No, they're distinct. Obesity is about body weight. Binge eating disorder is a psychiatric condition—it's about losing control during eating episodes. Some people with binge eating disorder are overweight, some aren't. The drugs appear to address the behavioral symptom—the loss of control—not just the weight.
How do they do that? What's the mechanism?
They target an appetite hormone called GLP-1, which affects hunger signals in the brain. But they also seem to influence how the brain processes reward and impulse control. So it's not just about feeling less hungry—it's about the brain's ability to regulate the urge to binge.
The article mentions a concern about dietary restraint becoming unhealthy. Can you explain that worry?
In eating disorders, sometimes the "solution" becomes another problem. If someone swings from binge eating to rigid restriction—skipping meals, obsessive calorie counting—that's not recovery, that's a different disorder. The researchers don't yet know if these drugs might push some people in that direction.
Why does it matter that most trial participants didn't have a clinical diagnosis of binge eating disorder?

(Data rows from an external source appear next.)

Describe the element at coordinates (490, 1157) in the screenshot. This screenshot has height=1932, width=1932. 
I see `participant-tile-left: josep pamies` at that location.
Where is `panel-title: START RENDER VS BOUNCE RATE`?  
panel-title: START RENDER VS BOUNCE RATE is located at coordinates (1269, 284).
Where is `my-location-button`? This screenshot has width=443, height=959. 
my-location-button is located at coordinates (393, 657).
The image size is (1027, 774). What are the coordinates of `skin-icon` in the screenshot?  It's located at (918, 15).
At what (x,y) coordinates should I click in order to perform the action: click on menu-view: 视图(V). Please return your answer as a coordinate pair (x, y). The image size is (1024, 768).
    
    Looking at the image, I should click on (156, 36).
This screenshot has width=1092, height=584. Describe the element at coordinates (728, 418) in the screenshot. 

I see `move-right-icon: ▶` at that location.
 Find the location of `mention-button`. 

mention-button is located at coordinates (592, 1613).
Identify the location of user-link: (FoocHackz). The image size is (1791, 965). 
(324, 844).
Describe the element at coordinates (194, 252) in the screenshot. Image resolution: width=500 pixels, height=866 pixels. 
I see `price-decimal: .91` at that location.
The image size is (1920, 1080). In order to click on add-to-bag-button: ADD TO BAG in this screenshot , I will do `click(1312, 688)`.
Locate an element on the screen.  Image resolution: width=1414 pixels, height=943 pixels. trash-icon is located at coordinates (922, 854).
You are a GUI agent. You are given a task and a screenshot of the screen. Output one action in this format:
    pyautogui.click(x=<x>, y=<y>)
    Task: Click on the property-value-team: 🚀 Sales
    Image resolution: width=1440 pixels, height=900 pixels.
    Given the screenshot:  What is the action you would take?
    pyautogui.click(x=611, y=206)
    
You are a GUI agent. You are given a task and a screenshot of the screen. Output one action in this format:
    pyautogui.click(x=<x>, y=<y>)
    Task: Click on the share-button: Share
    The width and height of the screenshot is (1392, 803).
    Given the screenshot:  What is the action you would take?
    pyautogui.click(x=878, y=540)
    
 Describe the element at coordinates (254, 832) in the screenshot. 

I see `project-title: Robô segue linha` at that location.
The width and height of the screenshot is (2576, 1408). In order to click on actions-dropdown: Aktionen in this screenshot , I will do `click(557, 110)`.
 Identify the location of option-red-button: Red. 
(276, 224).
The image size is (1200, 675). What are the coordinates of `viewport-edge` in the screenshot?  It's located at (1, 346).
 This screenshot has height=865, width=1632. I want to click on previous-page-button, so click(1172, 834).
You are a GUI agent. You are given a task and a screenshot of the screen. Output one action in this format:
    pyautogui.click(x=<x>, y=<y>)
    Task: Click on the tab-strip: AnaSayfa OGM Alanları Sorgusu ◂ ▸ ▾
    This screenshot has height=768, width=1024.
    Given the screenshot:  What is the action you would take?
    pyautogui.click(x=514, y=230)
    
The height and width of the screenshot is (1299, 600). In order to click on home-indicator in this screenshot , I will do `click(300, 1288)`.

Because the drugs were tested mainly on people trying to lose weight, not on people whose primary problem is loss-of-control eating. Those are different populations with different brain patterns. You can't be sure the benefits will transfer.
So what happens next?
Larger, independent studies with people who actually have binge eating disorder diagnoses. And longer follow-up to see if the improvements last. Right now we have promising signals, but not proof.